Dünyanın iki kutuplu bir dönüşüme girdiğini ifade eden Yaycı, “İngiltere’nin birçok etkisi oldu 18. ve 19. yüzyılda. Kırım savaşı oldu. Kırım savaşında Türkiye’nin ilk defa yanında müttefikleri oldu ve Türkiye ilk defa kredi aldı. Krediyi bu Kırım savaşı neticesinde aldı. Ama Karadeniz gerçekten yabancılar tarafından/başka güçler tarafından hem Türkiye’nin birlik bütünlüğüne karşı kullanıldı hem de kıyıdaş devlet olan Rusya’nın birlik bütünlüğüne karşı kullanıldı. Bizim de Rusya’yla tabii 13 tane savaşımız var belli başlı. Biz sürekli savaşta yapmış bir devletiz. Ama şunu söyleyeyim. Dünyada şu karar verilmiş gözüküyor. Bakın bu Putin’in konuşmasından da Kazakistan’daki olaylardan da belli.
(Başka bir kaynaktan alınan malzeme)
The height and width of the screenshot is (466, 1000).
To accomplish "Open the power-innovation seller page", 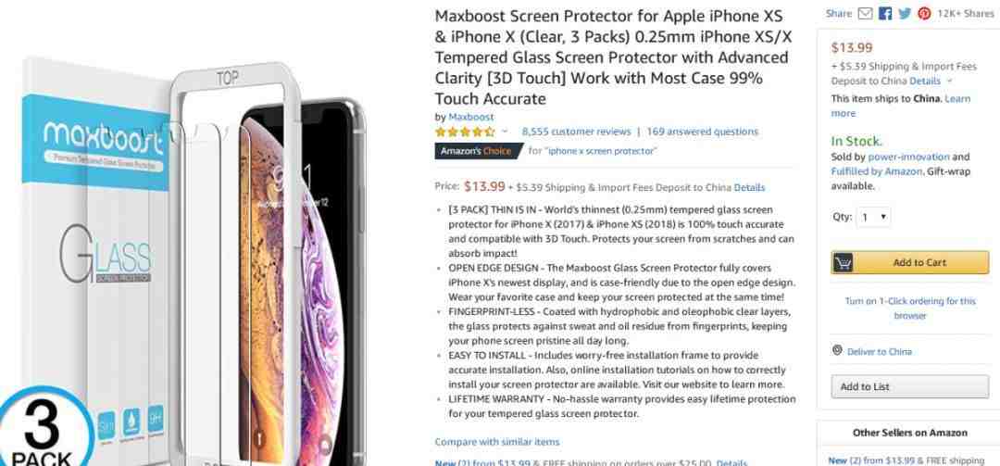I will click(x=909, y=157).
Dünya iki kutuplu bir evreye dönüşüyor. İki kutuplu dünya oluşuyor. Üçüncü bir kutbun, yani Çin’in bir kutup olmasının önlenmesi için. Bu anlaşmalı bir dönüşüm. Kazakistan’a Rusya müdahale etti, kimsenin sesi çıkmadı. KGAÖ eski Varşova Paktı’na dönüşüyor. Ve Putin’de bugün Sovyetleri özlediğini ve Sovyetler ilkelerine dönülmesi gerektiğini söyledi. Bu batı ile birlikte alınmış bir kararın, Çin’e karşı birlikteliğin bir sonucudur. Bugün Ukrayna ve Kazakistan gidiyorsa Çin’e karşı birlikteliğin karşısında verilmiş tavizlerdir bunlar. Onun için çok dikkatli olmak lazım. İki kutuplu dünyaya doğru evriliyor ve diğer kutup yeni bir Sovyetler Birliği gibi Rus birliği, Rus müstemlekelerinden oluşan bir birlik oluşacak. Ve bizim hemen yanı başımızda oluşacak. Biz yine Soğuk Savaş’taki gibi bir cephe ülkesi durumuna dönüşme durumumuz var. Milli menfaatlerimizi önde tutmalıyız.” değerlendirmesinde bulundu.